With these two anchors, precisely any sector, segment or industry can use it to automate processes and save cost with the help of deep learning. I am listing a few names who are already using deep learning.
- Google in its searches uses multiple machine-learning systems, to understand the language in your query through to personalizing your search results. For example, fishing enthusiasts, when they search for “bass,” they aren’t inundated with results about guitars.
- Cashierless Amazon Go supermarkets are possible because of deep learning. There is no need to stand in the queues.
Science behind Deep Learning:
Deep learning works on Neural Networks
Neural networks have an input layer, where the baseline data is fed in, and an output layer, that generates the final output inferred from the fed data. These multiple layers of information provide a way for the neural network to build a rough funnel of different features that make up the handwritten digits for the data. Over the course of many, many training cycles the network will continue to generate better and better predictions on the basis of the increase in the data available for the network to analyze.
Deep neural networks excel at making predictions as the largely unstructured data increases. Hence, they deliver the best results when it comes to speech and image recognition, where they work with messy data such as recorded speech and photographs.

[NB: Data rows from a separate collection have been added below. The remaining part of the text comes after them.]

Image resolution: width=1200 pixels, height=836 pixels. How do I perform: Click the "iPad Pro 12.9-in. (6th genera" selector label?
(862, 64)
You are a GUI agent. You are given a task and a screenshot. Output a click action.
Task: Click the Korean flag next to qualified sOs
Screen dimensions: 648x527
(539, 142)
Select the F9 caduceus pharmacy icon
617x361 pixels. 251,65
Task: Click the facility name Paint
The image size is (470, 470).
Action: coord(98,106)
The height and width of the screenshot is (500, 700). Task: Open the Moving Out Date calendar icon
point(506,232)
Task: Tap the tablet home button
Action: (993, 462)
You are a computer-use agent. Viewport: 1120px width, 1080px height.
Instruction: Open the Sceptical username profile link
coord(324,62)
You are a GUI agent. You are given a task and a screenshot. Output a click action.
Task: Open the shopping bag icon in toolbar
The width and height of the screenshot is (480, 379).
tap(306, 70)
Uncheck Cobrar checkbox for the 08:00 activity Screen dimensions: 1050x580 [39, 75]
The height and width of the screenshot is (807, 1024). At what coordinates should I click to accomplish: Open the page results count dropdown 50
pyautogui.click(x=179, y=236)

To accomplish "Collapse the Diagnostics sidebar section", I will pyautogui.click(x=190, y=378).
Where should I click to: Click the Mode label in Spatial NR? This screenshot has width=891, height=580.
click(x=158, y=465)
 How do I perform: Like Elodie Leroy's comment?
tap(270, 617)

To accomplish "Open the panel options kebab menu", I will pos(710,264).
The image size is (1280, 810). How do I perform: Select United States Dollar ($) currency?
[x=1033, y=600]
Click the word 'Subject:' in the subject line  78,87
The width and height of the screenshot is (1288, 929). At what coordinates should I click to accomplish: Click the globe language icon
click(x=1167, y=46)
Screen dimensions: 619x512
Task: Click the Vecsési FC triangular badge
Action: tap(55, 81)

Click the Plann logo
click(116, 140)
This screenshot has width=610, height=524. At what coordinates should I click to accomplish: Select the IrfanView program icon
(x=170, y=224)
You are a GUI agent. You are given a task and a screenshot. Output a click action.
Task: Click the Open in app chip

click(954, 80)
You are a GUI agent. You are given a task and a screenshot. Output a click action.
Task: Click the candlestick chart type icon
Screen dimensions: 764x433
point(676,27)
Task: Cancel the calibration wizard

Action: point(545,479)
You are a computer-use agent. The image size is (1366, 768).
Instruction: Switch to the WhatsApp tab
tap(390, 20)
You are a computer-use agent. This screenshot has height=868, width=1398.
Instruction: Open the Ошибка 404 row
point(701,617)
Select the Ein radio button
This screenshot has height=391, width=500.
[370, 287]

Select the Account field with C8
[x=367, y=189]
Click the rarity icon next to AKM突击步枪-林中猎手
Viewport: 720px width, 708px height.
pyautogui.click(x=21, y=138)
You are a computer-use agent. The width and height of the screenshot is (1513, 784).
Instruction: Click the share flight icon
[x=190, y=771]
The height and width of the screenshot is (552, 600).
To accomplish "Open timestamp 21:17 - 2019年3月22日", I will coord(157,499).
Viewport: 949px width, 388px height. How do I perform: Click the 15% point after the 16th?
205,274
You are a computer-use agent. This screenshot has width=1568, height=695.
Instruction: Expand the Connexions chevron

Drawbacks of Neural Networks:
- Heavy Data: There is a requirement for huge amounts of data when it comes to deep learning and training.
- Cost of Training: Deep-neural networks are really difficult to train, due to the vanishing gradient problem, which can worsen with more number of layers there are in a neural network.
- Cost of Hardware: Given that top-of-the-range GPUs can cost thousands of dollars for effective deep learning ($5 per hour to rent in the cloud), it is really difficult to get into the business.
Software Frameworks for Development:
There are a wide variety of deep-learning software frameworks that are available to train and validate deep neural networks, using a range of different programming languages that are used for Deep Learning.
The first best choice is Google’s TensorFlow software library, which allows users to write in Python, Java, C++, and Swift, that can be used for image and speech recognition, and which uses a huge range of CPUs, GPUs, and other processors. It is nicely documented, and has many tutorials and implemented models.
Another popular one is PyTorch, a framework that offers the imperative programming model familiar to developers. Among the wide range of other frameworks are Microsoft’s Cognitive Toolkit, MATLAB, MXNet, Chainer, and Keras.
Peep in the Future:
With most businesses in the early stages of machine learning adoption, there’s a long gestation period to finally get out with something clutter breaking though the steps have been taken in the right direction. There are heavy investments in the process with efforts that are visible pan industries. As infrastructure becomes more able and supportive, effective machine learning applications can be expected as the outcome by 2020.